Other candidates include patients who have a family history of gastric cancer or need frequent EGD's, and patients who have a history of inflammatory bowel disease or who are scheduled to undergo another procedure (knee replacement, kidney transplant) and need a procedure to lose weight that will have minimal effect on absorption of medications.
- A stomach that is reduced in volume but tends to function normally so most food items can be consumed, albeit in small amounts.
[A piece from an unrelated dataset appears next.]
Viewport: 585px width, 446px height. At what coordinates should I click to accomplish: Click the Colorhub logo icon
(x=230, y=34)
It also allows normal absorption of most medications, unlike gastric bypass.
- The elimination of the portion of the stomach that produces a hormone that stimulates hunger
- The elimination of "dumping syndrome
- A minimization of the chance of ulcers occurring
- A reduced chance of intestinal blockage, anemia, osteoporosis, protein deficiency and vitamin deficiency
- An appealing option for people with existing anemia, Crohn's disease and numerous other conditions that make them too high risk for intestinal bypass procedures or procedures that require implants (such as gastric banding)
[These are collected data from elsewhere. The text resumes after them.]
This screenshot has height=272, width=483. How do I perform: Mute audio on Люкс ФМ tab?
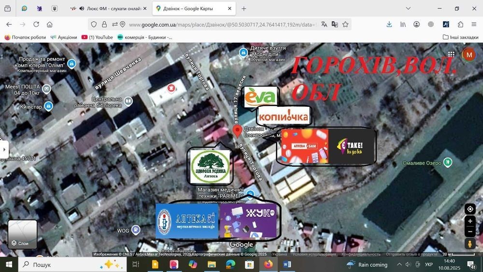tap(82, 9)
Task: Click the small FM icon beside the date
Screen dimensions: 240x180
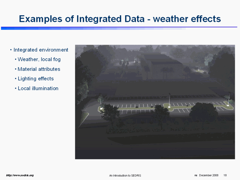Action: click(x=196, y=175)
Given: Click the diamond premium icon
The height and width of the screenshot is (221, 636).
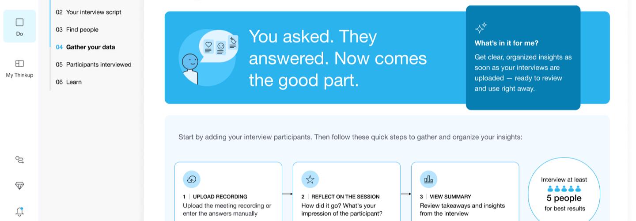Looking at the screenshot, I should click(x=19, y=186).
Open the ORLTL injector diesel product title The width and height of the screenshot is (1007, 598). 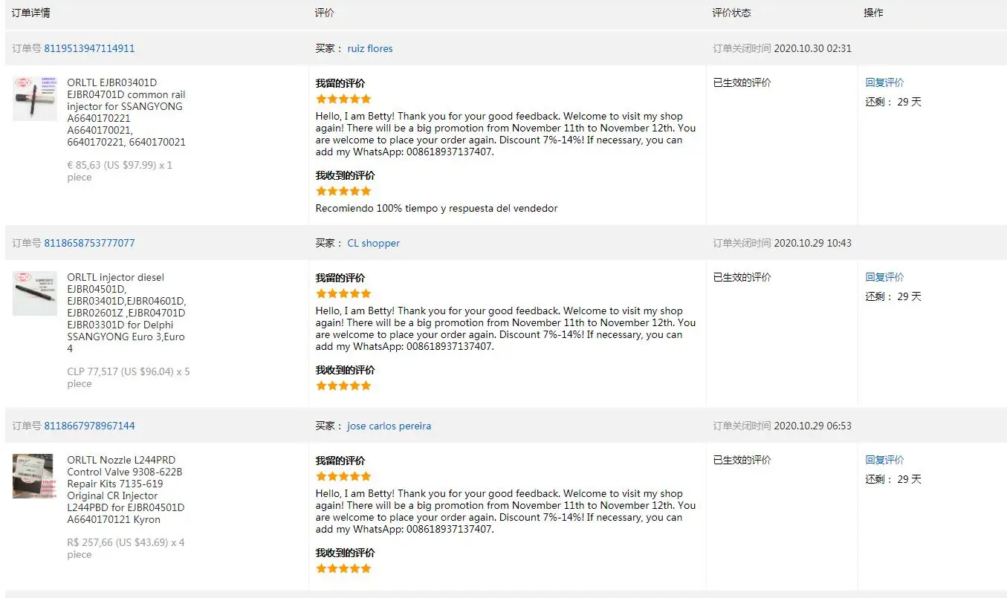(126, 312)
- The potential for inadequate weight loss or weight regain which can happen with any procedure is higher with gastric banding or sleeve gastrectomy
- Higher BMI patients will most likely need to have a second-stage procedure later to help lose remaining excess weight
- Soft foods that are high in calories – such as ice cream, milk shakes, etc. – can be absorbed and may slow weight loss
- The possibility that leaks and other complications will occur since this procedure does involve stomach stapling (this risk is similar to other bariatric procedures)
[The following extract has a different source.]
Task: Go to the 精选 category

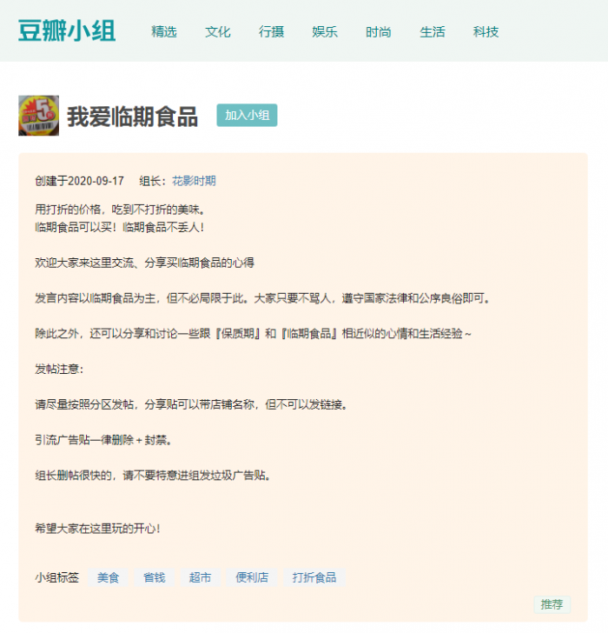Action: point(164,31)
- A procedure that is not reversible
- A procedure that is considered investigational by most insurance companies
Gastric Bypass Surgery: A Restrictive and Malabsorptive Procedure
According to two organizations, the American Society for Bariatric Surgery and the National Institutes of Health, Roux-en-Y (pronounced ROO-en-why) gastric bypass surgery is the most popular bariatric surgery in the United States. In this procedure, the surgeon creates a small stomach pouch and then constructs a "bypass" for food. The bypass allows food to skip parts of the small intestine. By skipping a large part of the small intestine, the body cannot absorb as many calories or nutrients.
- Rapid weight loss
- Maximized weight loss
- Sustained weight loss
Risks & Disadvantages
- Because the duodenum and other sections of the small intestine are bypassed, poor absorption of iron and calcium can cause low total body iron and a greater chance of having iron-deficiency anemia. Patients who experience chronic blood loss during excessive menstrual flow or bleeding hemorrhoids should be aware of the chance of iron-deficiency anemia. Women, already at risk for osteoporosis that can occur after menopause, should be aware of the possibility of increased bone calcium loss. By taking a multivitamin and calcium supplements, patients can maintain a healthy level of minerals and vitamins.
- Bypassing the duodenum can cause metabolic bone disease in some patients, resulting in bone pain, loss of height, humped back, and fractures of the ribs and hipbones. Eating foods rich in nutrients and taking vitamins can help patients avoid this.
- Chronic anemia due to vitamin B12 deficiency may occur. The problem usually can be managed with vitamin B12 pills or injections.
- A condition known as dumping syndrome can occur from eating too much sugar or large amounts of food. While it isn't considered a serious health risk, the results can be very unpleasant. Symptoms can include vomiting, nausea, weakness, sweating, faintness, and, on occasion, diarrhea. Some patients are unable to eat sugary foods after surgery. The bypassed portion of the stomach, duodenum, and parts of the small intestine cannot be seen easily using X-ray or endoscopy if there are problems such as ulcers, bleeding, or malignancy.